The report's post-training pipeline is not just "alignment happened here." It separates supervised tuning, teacher-driven reasoning distillation, rule-based and model-based rewards, group-relative RL, and self-improvement through filtered generations.

1. Supervised tuning

The report uses SFT to shape behavior before any reward-driven optimization begins

The SFT stage mixes reasoning-heavy and non-reasoning data. The teaching point is that the report is not only trying to make the model think more. It is trying to make the model answer in a way that remains useful, legible, and controlled.

Reasoning data

Used to transfer reflection, verification, and multi-step solution behavior.

Non-reasoning data

Used to keep style, format, usefulness, and non-chain-of-thought behavior strong.

2. Reward models

The report splits reward design by whether correctness is directly verifiable

For tasks with exact answers or executable validation, the paper prefers rule-based reward signals. For open-ended tasks, it uses model-based reward estimation. That split matters because reward design is treated as an engineering choice, not an ideological preference.

Verifiable task?

Math answers, code execution, or exact-match outcomes.

->
Yes

Use rule-based reward because it is grounded and harder to exploit.

->
No

Fall back to a learned reward model for open-ended quality judgment.

3. Group-relative RL

The report avoids a heavyweight critic by comparing sampled outputs within a group

Group-relative RL computes advantages from the relative ranking of outputs for the same prompt. The mental model is: sample several responses, score them, then push probability mass toward the better ones without fitting a full critic network of the same scale.

Group advantage intuition

Advantage is computed from how a sample performs against its peer responses for the same prompt.

Why it matters

This reduces training overhead while keeping the update tied to directly comparable generations.

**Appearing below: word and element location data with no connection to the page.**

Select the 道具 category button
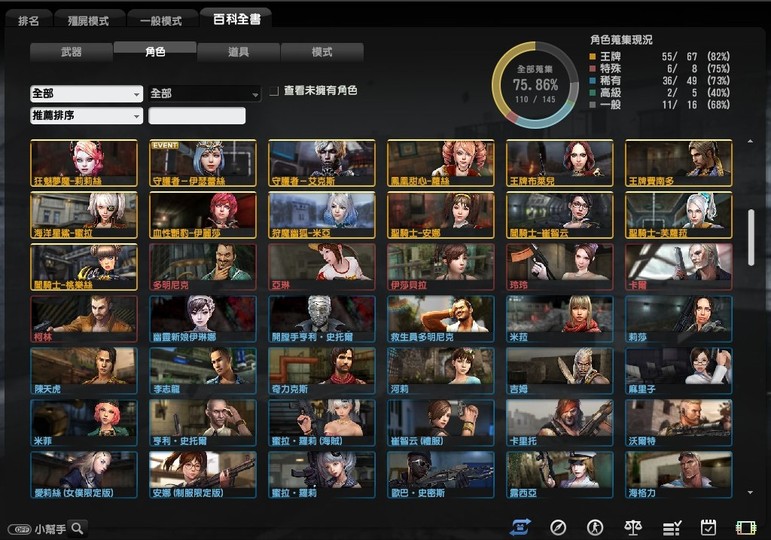Screen dimensions: 771x540 238,52
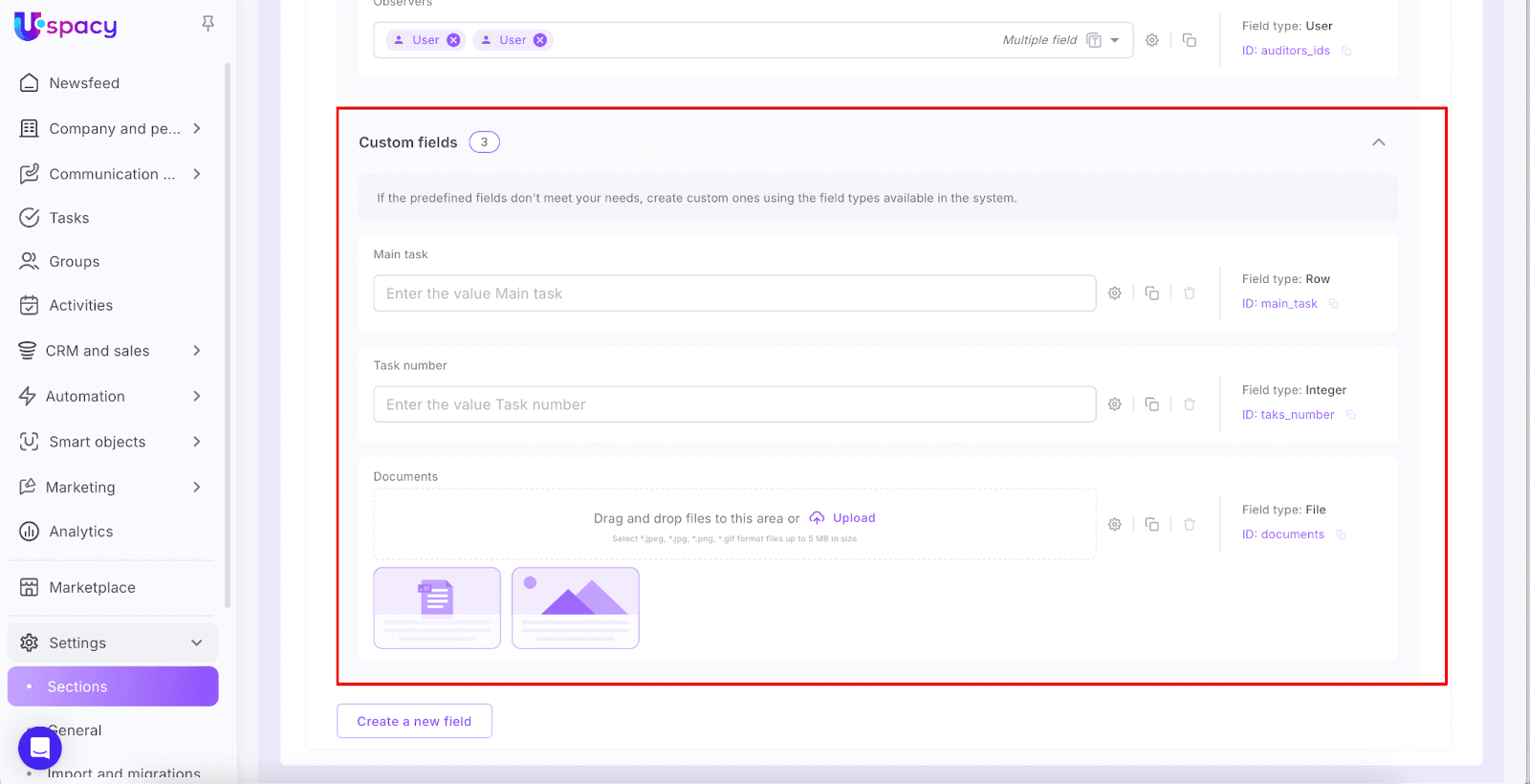Expand CRM and sales menu
Image resolution: width=1530 pixels, height=784 pixels.
tap(196, 351)
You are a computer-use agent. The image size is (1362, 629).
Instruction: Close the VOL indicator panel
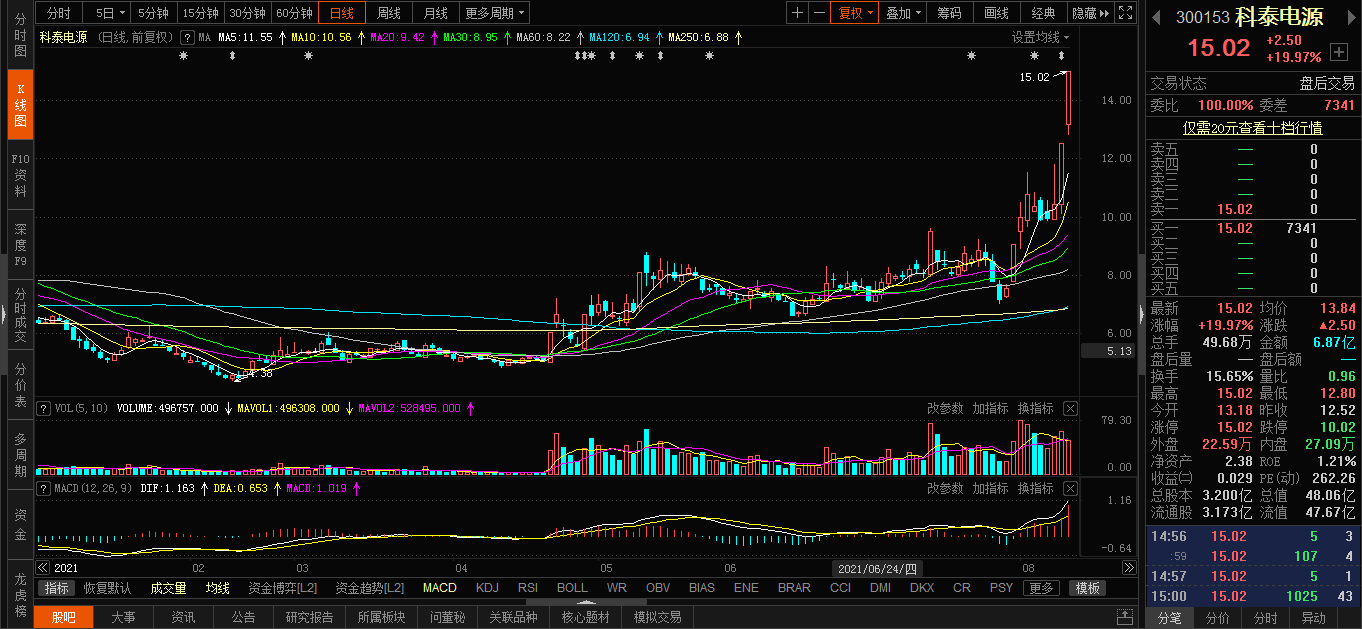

4. Self-rewarding and refinement

The report treats model-generated data as both a risk and a useful loop

After RL-style improvement, the report uses model generations as another source of training data, filtered through reward and rejection criteria. It also studies use as a generative reward model and discusses self-rewarding behavior explicitly.

Generate candidates

Create multiple answers with the current improved policy.

->
Score and filter

Use rules, reward models, or voting to keep only high-signal examples.

->
Refine again

Feed the kept examples back into later supervised or preference-driven stages.